No matter if he never wanted anything to do with her again, Kat needed him to hear it.

She allowed herself a moment to release a few more tears. They were tears for Carter and the pain he was no doubt in. Tears of the anger she felt toward her mother for doing that to the man she loved; tears for Nana Boo and the awful situation she’d unwillingly become a part of, and tears for her father.

Jesus, how she missed him.

She was so sorry he wasn’t there.

She was so sorry for everything. So sorry and so tired.

Before she could think any more about the shitty mess she’d found herself in, blissful, quiet sleep overcame her.

* * *

There was a noise.

Nestled on the edge of Kat’s consciousness, in a place between dark and light, and reality and dreams, there was definitely a noise.

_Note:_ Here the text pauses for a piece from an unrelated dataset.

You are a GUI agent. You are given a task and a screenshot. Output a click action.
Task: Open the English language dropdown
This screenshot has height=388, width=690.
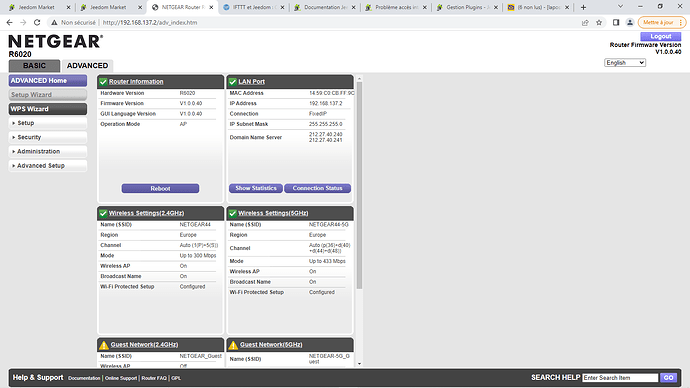point(625,62)
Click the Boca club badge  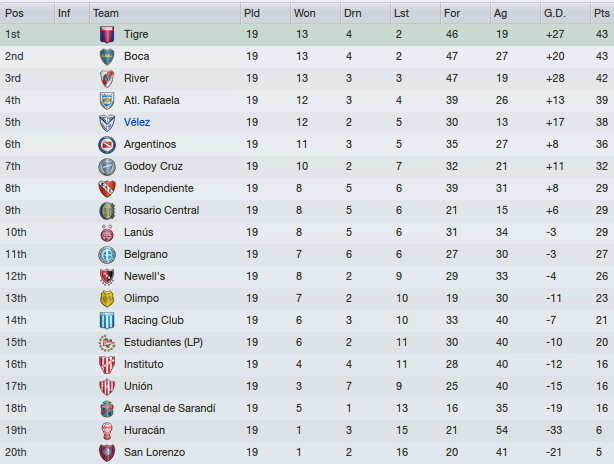[x=107, y=56]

In her sleep-induced haze, Kat flung her arm out to press the alarm on the digital clock in an effort to stop the—

knock knock knock

Blinking back the sleep gluing her eyes together, Kat sat up, disoriented, slowly becoming aware of her surroundings.

Nana Boo’s favorite suite. The Drake Hotel, Chicago.

With her now-dead cell phone still clasped in her hand and her clothes warm and damp from sleep sweat, she shuffled to the edge of the bed. She flicked on the bedside lamp, drowning the room in elegant light. She listened again, frowning in frustration, wishing her brain would shake itself awake so she could focus properly.

There was nothing.

Silence.

Of course there was only silence. Why had she expected anything else?

Maybe it had been a drea—

knock knock knock

Kat lifted from the edge of the bed and made her way across the bedroom and into the large sitting room of the suite, flicking lights on as she went. Who the hell? She couldn’t remember ordering room service. Cursing herself for not noting the time, Kat dragged her feet toward the door, rubbing her face while simultaneously fixing the nest-like hair residing on her head.

knock knock knock

“Hang on a second,” Kat called sleepily. “I’m coming.”

Ignoring the peephole and muttering about the numerous locks on the door, Kat was still talking toward her feet when she finally got the thing open.

“Sorry,” she apologized, suppressing a yawn. “I was asleep. What’s the prob—”

Kat’s words died in her throat when her eyes met the tall, unexpected figure standing before her. He wasn’t even standing, in fact; he was sagging against the doorjamb with water dripping from his chin and down the sides of his tired face.